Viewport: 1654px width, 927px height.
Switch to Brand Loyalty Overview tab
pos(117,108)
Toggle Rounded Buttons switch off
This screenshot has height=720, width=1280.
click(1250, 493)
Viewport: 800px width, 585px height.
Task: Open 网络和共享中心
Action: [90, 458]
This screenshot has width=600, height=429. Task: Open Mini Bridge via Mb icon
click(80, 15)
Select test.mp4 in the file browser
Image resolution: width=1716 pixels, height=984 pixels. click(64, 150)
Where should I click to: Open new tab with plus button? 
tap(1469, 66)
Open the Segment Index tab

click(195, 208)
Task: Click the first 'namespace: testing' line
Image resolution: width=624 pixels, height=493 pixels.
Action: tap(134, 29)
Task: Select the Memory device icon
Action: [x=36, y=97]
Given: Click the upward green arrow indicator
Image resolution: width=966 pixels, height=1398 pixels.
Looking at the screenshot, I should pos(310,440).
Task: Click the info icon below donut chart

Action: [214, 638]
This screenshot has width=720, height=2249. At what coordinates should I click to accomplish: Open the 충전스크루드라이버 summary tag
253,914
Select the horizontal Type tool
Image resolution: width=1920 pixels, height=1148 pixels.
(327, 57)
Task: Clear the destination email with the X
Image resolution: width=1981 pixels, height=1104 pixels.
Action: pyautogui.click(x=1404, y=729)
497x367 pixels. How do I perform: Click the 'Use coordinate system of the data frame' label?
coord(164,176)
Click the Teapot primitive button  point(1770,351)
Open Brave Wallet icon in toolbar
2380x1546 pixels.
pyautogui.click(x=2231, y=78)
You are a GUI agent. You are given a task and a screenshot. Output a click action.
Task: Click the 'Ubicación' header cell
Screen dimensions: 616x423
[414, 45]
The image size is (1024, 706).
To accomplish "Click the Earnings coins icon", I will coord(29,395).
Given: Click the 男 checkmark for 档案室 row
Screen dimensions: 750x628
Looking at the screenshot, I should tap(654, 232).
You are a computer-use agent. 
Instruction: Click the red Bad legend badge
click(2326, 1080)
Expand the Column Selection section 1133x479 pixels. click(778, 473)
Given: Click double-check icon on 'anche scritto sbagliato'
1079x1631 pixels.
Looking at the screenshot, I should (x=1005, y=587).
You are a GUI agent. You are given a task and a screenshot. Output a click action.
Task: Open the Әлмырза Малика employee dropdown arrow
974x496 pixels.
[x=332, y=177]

# # # #

Required task: Please lay out every line of the records above as a Markdown table with the columns "Row" and "Line", leaving out blank lines.

Expected answer:
| Row | Line |
|---|---|
| 1 | Viewport: 1654px width, 927px height. |
| 2 | Switch to Brand Loyalty Overview tab |
| 3 | pos(117,108) |
| 4 | Toggle Rounded Buttons switch off |
| 5 | This screenshot has height=720, width=1280. |
| 6 | click(1250, 493) |
| 7 | Viewport: 800px width, 585px height. |
| 8 | Task: Open 网络和共享中心 |
| 9 | Action: [90, 458] |
| 10 | This screenshot has width=600, height=429. Task: Open Mini Bridge via Mb icon |
| 11 | click(80, 15) |
| 12 | Select test.mp4 in the file browser |
| 13 | Image resolution: width=1716 pixels, height=984 pixels. click(64, 150) |
| 14 | Where should I click to: Open new tab with plus button?  |
| 15 | tap(1469, 66) |
| 16 | Open the Segment Index tab |
| 17 | click(195, 208) |
| 18 | Task: Click the first 'namespace: testing' line |
| 19 | Image resolution: width=624 pixels, height=493 pixels. |
| 20 | Action: tap(134, 29) |
| 21 | Task: Select the Memory device icon |
| 22 | Action: [x=36, y=97] |
| 23 | Given: Click the upward green arrow indicator |
| 24 | Image resolution: width=966 pixels, height=1398 pixels. |
| 25 | Looking at the screenshot, I should pos(310,440). |
| 26 | Task: Click the info icon below donut chart |
| 27 | Action: [214, 638] |
| 28 | This screenshot has width=720, height=2249. At what coordinates should I click to accomplish: Open the 충전스크루드라이버 summary tag |
| 29 | 253,914 |
| 30 | Select the horizontal Type tool |
| 31 | Image resolution: width=1920 pixels, height=1148 pixels. |
| 32 | (327, 57) |
| 33 | Task: Clear the destination email with the X |
| 34 | Image resolution: width=1981 pixels, height=1104 pixels. |
| 35 | Action: pyautogui.click(x=1404, y=729) |
| 36 | 497x367 pixels. How do I perform: Click the 'Use coordinate system of the data frame' label? |
| 37 | coord(164,176) |
| 38 | Click the Teapot primitive button  point(1770,351) |
| 39 | Open Brave Wallet icon in toolbar |
| 40 | 2380x1546 pixels. |
| 41 | pyautogui.click(x=2231, y=78) |
| 42 | You are a GUI agent. You are given a task and a screenshot. Output a click action. |
| 43 | Task: Click the 'Ubicación' header cell |
| 44 | Screen dimensions: 616x423 |
| 45 | [414, 45] |
| 46 | The image size is (1024, 706). |
| 47 | To accomplish "Click the Earnings coins icon", I will coord(29,395). |
| 48 | Given: Click the 男 checkmark for 档案室 row |
| 49 | Screen dimensions: 750x628 |
| 50 | Looking at the screenshot, I should tap(654, 232). |
| 51 | You are a computer-use agent.  |
| 52 | Instruction: Click the red Bad legend badge |
| 53 | click(2326, 1080) |
| 54 | Expand the Column Selection section 1133x479 pixels. click(778, 473) |
| 55 | Given: Click double-check icon on 'anche scritto sbagliato' |
| 56 | 1079x1631 pixels. |
| 57 | Looking at the screenshot, I should (x=1005, y=587). |
| 58 | You are a GUI agent. You are given a task and a screenshot. Output a click action. |
| 59 | Task: Open the Әлмырза Малика employee dropdown arrow |
| 60 | 974x496 pixels. |
| 61 | [x=332, y=177] |